**What to do**
Using the entries that follow, write out the line containing "Screen dimensions: 832x494", the line containing "You are a computer-use agent. Viewport: 766px", and every line between them, exactly and nothing else.

**Entries shown**
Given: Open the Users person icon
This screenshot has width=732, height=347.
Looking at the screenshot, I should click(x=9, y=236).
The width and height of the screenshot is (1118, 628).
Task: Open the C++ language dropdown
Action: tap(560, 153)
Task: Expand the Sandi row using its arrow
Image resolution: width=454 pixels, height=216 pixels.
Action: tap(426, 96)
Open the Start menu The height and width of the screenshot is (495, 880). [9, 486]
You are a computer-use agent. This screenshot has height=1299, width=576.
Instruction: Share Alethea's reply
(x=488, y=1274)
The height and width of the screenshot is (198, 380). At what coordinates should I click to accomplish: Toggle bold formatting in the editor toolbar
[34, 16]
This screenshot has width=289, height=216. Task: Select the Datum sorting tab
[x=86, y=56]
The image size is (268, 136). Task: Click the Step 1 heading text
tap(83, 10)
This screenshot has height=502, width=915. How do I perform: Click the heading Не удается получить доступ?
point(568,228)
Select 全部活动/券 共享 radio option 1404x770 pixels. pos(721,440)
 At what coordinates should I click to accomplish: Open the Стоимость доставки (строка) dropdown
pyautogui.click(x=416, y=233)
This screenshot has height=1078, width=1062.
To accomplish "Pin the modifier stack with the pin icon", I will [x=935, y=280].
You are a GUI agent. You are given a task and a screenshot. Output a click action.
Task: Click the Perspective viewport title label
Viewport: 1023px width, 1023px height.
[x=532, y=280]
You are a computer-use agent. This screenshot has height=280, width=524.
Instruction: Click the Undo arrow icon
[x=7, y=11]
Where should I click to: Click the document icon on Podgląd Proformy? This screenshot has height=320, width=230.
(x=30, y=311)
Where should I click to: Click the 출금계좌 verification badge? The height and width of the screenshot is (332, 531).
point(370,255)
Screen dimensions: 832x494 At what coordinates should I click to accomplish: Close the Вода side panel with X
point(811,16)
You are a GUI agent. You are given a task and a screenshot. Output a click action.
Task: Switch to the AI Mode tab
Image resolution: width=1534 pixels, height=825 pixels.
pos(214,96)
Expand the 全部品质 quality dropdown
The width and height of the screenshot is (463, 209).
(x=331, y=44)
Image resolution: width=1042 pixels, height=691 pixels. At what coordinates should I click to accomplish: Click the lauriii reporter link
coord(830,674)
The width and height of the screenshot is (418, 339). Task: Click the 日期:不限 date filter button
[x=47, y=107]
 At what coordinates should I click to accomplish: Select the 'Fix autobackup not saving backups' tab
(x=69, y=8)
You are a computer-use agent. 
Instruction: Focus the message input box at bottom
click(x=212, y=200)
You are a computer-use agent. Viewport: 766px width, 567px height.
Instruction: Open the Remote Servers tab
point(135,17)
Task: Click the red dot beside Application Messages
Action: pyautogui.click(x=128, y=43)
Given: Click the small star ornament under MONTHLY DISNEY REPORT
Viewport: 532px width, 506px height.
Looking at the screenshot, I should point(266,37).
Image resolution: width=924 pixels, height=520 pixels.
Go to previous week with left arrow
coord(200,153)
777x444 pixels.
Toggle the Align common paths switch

**Answer to this task**
Screen dimensions: 832x494 At what coordinates should I click to accomplish: Close the Вода side panel with X
point(811,16)
You are a GUI agent. You are given a task and a screenshot. Output a click action.
Task: Switch to the AI Mode tab
Image resolution: width=1534 pixels, height=825 pixels.
pos(214,96)
Expand the 全部品质 quality dropdown
The width and height of the screenshot is (463, 209).
(x=331, y=44)
Image resolution: width=1042 pixels, height=691 pixels. At what coordinates should I click to accomplish: Click the lauriii reporter link
coord(830,674)
The width and height of the screenshot is (418, 339). Task: Click the 日期:不限 date filter button
[x=47, y=107]
 At what coordinates should I click to accomplish: Select the 'Fix autobackup not saving backups' tab
(x=69, y=8)
You are a computer-use agent. 
Instruction: Focus the message input box at bottom
click(x=212, y=200)
You are a computer-use agent. Viewport: 766px width, 567px height.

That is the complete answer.